- O uso de suplementos vitamínicos no Brasil aumentou, mas médicos alertam sobre os riscos da automedicação.
- Casos de hipervitaminose resultaram em internações e complicações graves.
- A empresária Perinalva Dias da Silva desenvolveu intoxicação por vitamina D após receber um soro e ficou 28 dias em coma.
- A corretora Ana Paula Fernandes passou por quatro cirurgias após complicações de injeções de vitaminas.
- Especialistas recomendam que a suplementação ocorra apenas com orientação médica, especialmente em casos de deficiência comprovada.
O uso de suplementos vitamínicos no Brasil tem crescido, mas médicos alertam para os riscos associados à automedicação. Casos de hipervitaminose têm surgido, resultando em internações e complicações severas. A falta de supervisão médica na suplementação é uma preocupação crescente.
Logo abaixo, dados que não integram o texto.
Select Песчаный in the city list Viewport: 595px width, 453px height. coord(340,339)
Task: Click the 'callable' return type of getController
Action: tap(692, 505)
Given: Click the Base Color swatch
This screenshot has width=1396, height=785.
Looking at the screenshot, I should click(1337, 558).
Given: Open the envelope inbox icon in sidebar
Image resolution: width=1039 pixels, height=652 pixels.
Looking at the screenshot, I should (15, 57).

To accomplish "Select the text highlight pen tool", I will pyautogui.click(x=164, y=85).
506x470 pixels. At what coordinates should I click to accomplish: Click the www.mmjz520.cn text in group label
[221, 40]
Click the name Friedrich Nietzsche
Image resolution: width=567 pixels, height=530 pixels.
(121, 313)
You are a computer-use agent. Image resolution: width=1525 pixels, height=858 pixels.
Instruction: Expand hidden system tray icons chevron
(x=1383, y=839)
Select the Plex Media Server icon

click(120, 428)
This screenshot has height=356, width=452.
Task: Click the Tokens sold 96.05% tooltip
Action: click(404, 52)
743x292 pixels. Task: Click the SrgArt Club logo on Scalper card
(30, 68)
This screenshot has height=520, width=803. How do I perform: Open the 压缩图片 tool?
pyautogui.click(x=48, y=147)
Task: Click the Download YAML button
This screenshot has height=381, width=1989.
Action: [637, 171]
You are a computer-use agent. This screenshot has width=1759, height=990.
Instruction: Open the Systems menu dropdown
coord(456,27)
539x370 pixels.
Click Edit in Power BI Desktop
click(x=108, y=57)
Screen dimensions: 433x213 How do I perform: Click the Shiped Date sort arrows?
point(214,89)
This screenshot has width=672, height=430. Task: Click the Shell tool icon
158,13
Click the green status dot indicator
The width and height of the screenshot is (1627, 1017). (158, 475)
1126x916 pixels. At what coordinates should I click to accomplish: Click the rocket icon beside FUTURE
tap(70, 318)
Recentemente, a empresária Perinalva Dias da Silva, da Bahia, buscou tratamento para cansaço e recebeu um soro chamado “da imunidade”. Após as aplicações, desenvolveu sintomas graves, incluindo urina escura e perda de mobilidade, resultando em 28 dias em coma devido à intoxicação por vitamina D. Em São Paulo, a corretora Ana Paula Fernandes também enfrentou complicações após injeções de vitaminas, passando por quatro cirurgias para tratar as sequelas.
Outro caso alarmante é o de Tecla Maria Sena Silva, aposentada que, após receber uma combinação excessiva de vitaminas de um dentista, quase precisou de hemodiálise e passou dois meses na UTI. Médicos afirmam que a dose que ela recebeu era quatro vezes superior ao recomendado.
Crescimento do Mercado
A popularidade dos suplementos também se reflete nas redes sociais, onde o “protocolo superbebê” sugere a aplicação de vitaminas em gestantes para aumentar o QI dos bebês, uma prática sem respaldo científico. A Organização Mundial da Saúde recomenda apenas ácido fólico e ferro durante a gravidez. Desde o ano passado, a Anvisa registrou 240 notificações de problemas relacionados a suplementos, com 28% sendo considerados graves.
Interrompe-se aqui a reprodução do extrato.